Eric Girard doit travailler mieux
Rarement a-t-on vu un budget provincial aussi froidement accueilli que celui déposé par le ministre des Finances du Québec, Eric Girard, le 12 mars dernier.
Ce budget, assorti d’un déficit historique, survient dans un contexte où le service de la dette est aujourd’hui le quatrième poste de dépenses le plus important de la province.
Après la santé et l’éducation, nos paiements d’intérêt viennent donc réduire, chaque année davantage, un peu plus notre marge de manoeuvre.
C’est donc normal que ce budget laisse aux Québécois un sentiment amer.
Il est aussi, manifestement, une source d’inquiétude en dehors des frontières.
HELLO TORONTO !
Quelques jours après la présentation du budget, le ministre des Finances s’est réjoui qu’une émission de 576 M$ d’obligations ait trouvé preneur : « les investisseurs étaient au rendez-vous », a-t-il affirmé.
Ils étaient au rendez-vous, mais M. Girard s’est quand même empressé d’aller réaliser une « tournée des investisseurs » à Toronto, quelques jours plus tard, le 19 mars. Dans la foulée du budget Girard, deux agences de notation ont aussi placé le Québec sous surveillance.
L’une d’elles, DBRS Morningstar, a précisé que la perspective budgétaire de la province s’était « clairement détériorée ».
Les Québécois ne sont donc pas les seuls à s’inquiéter.
Au fait, quelqu’un se rappelle-t-il la dernière fois où des obligations d’épargne d’un gouvernement provincial n’ont pas trouvé preneur? Eric Girard, ancien premier vice-président à la trésorerie corporative de la Banque Nationale, sait très bien que cela n’est jamais arrivé.
Selon Bloomberg, le Québec va émettre 36,5 milliards de dollars de nouvelles obligations cette année, dont plus des deux tiers viennent remplacer des obligations venant à échéance.
Au contraire d’un renouvellement d’hypothèque toutefois, il n’y a strictement aucune raison de se réjouir du fait qu’une émission soit « réussie » et « trouve preneur ». C’est une opération tout à fait banale. Il ne faut pas nous prendre pour des valises.
Ce qu’on peut craindre, c’est que le taux d’intérêt qui s’applique à nos emprunts gouvernementaux passe de 4 %, à 5 %, à 6 %, venant appauvrir d’autant notre province.
REPRENDRE LE CONTRÔLE DE LA BÊTE
Évidemment, le budget est presque toujours source d’insatisfaction.

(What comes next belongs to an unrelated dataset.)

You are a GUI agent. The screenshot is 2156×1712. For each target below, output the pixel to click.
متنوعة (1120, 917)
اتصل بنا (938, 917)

Mais le fait que l’édition 2024-2025 soit assortie d’un déficit historique, financé par des retraits de 4,4 milliards du Fonds des générations, est... surprenant. Nous épargnons depuis 2006 des milliards de dollars qui sont aujourd’hui mis à contribution pour pallier une perte de contrôle des dépenses publiques.
Ce n’est pas ce qui était prévu. Personne ne doute qu’eric Girard travaille fort. Mais il faut maintenant travailler mieux.

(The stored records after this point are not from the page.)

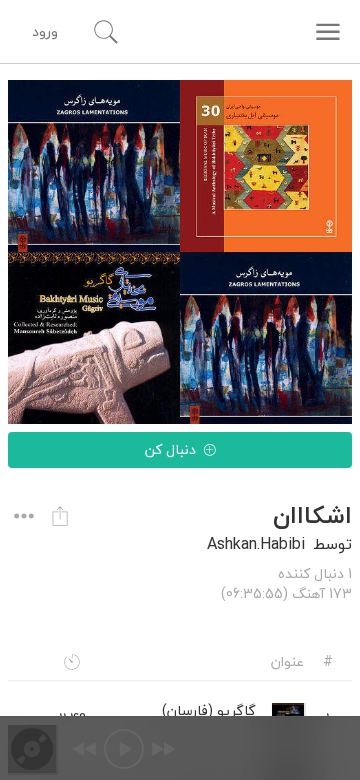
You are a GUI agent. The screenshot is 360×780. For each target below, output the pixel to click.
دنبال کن (170, 449)
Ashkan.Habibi (256, 544)
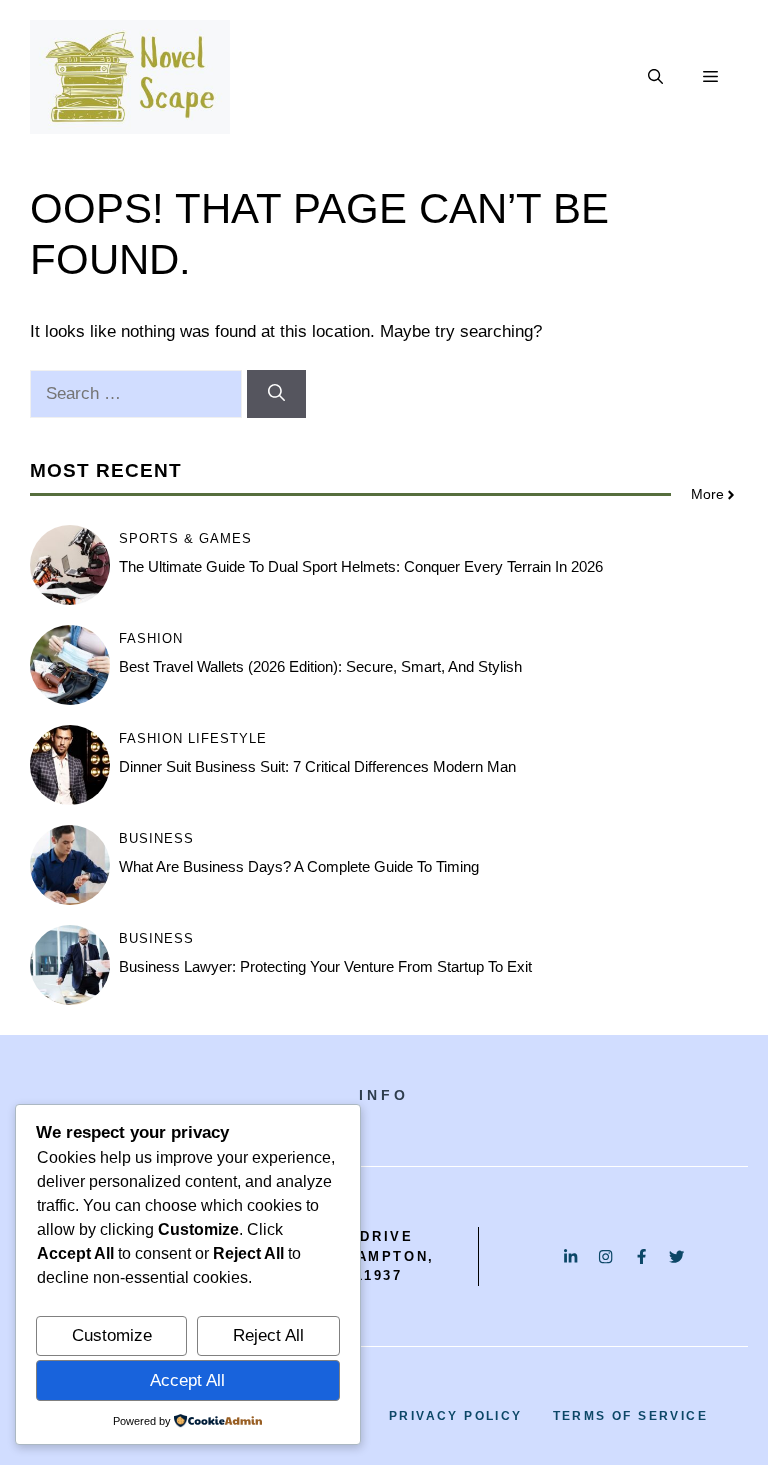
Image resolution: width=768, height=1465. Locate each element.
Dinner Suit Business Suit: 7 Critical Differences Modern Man (317, 766)
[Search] (276, 394)
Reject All (268, 1335)
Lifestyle (227, 738)
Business (156, 838)
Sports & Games (185, 538)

PRÉDIRE L’AVENIR LE CHANGE
C’est à la fois l’ampleur du déficit qui fait mal au gouvernement de la CAQ, mais aussi l’inexactitude répétée de ses propres prévisions budgétaires, qui sont soit bien en dessous, soit bien au-delà de ce qui est annoncé.

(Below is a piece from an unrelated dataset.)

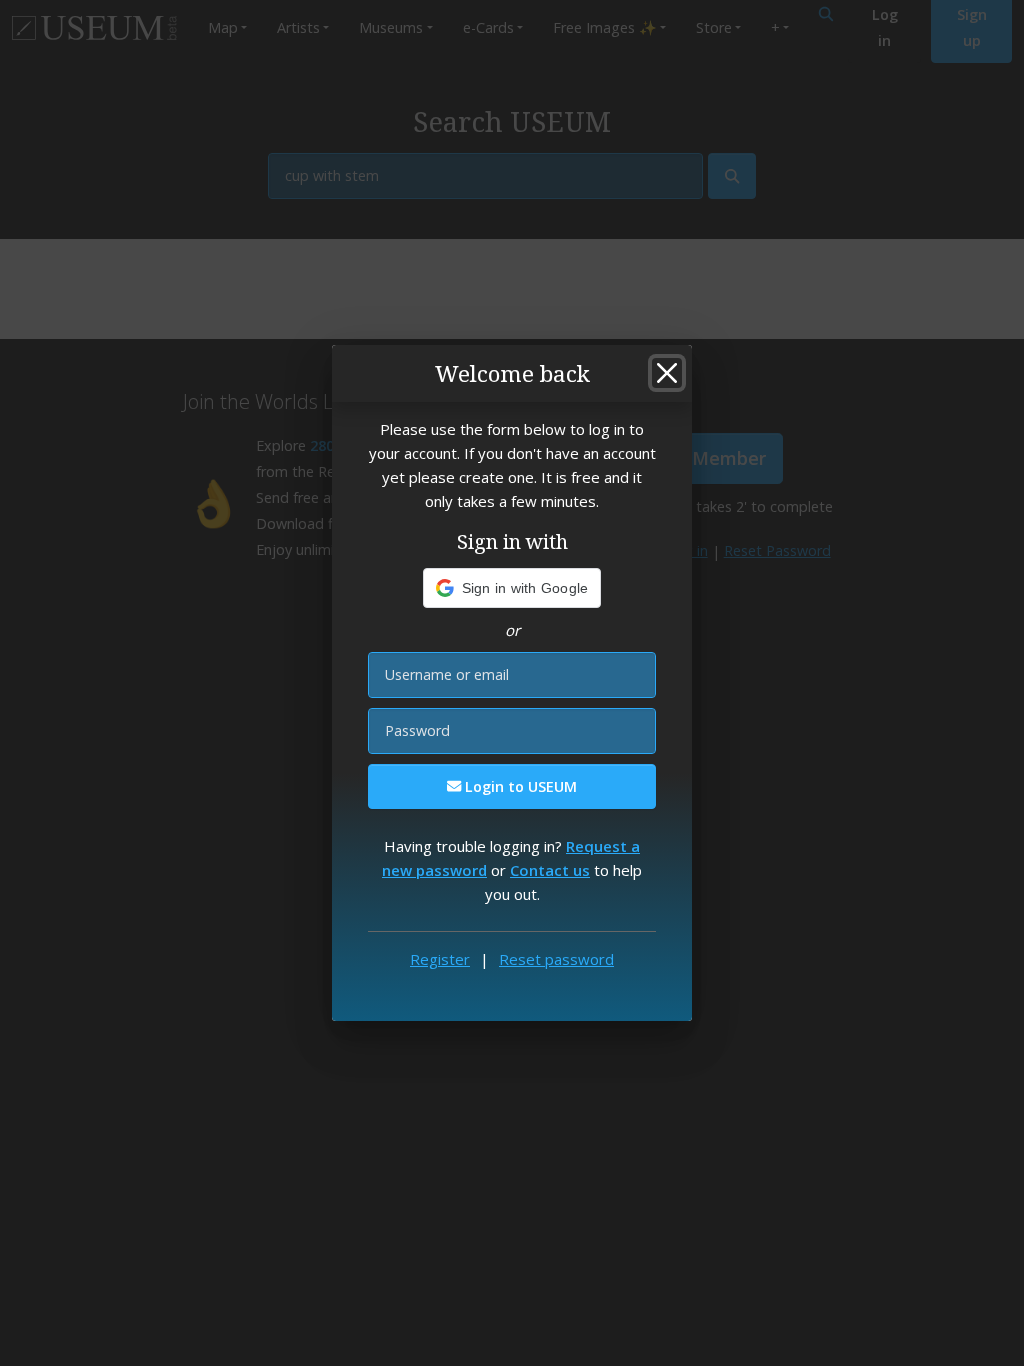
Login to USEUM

Tout se passe comme si le ministre n’avait aucune idée de ce à quoi l’économie du Québec allait ressembler demain.
La première tâche qui attend
Eric Girard, c’est donc d’émettre des budgets réalistes, et d’y rester fidèle. Cela est vrai tant en matière de revenus que sur le plan des dépenses.
L’insatisfaction des Québécois face au budget du 12 mars est en grande partie liée à cette imprévisibilité. Les gouvernements ont la responsabilité de fixer les règles du jeu, et de laisser les acteurs économiques prendre des décisions en conséquence.
Chose certaine, Eric Girard n’est pas dupe, et il sait bien que son gouvernement court un grand risque s’il persiste dans cette voie. Si la cote de crédit du Québec devait être abaissée, si des investisseurs institutionnels (de Toronto!) devaient émettre des doutes sur la stabilité de la province, cela ferait augmenter le coût des emprunts du gouvernement et aurait de nombreux impacts symboliques, économiques... et politiques !
Il n’y a aucune raison de se réjouir du fait qu’une émission soit « réussie » et « trouve preneur ». Il ne faut pas nous prendre pour des valises.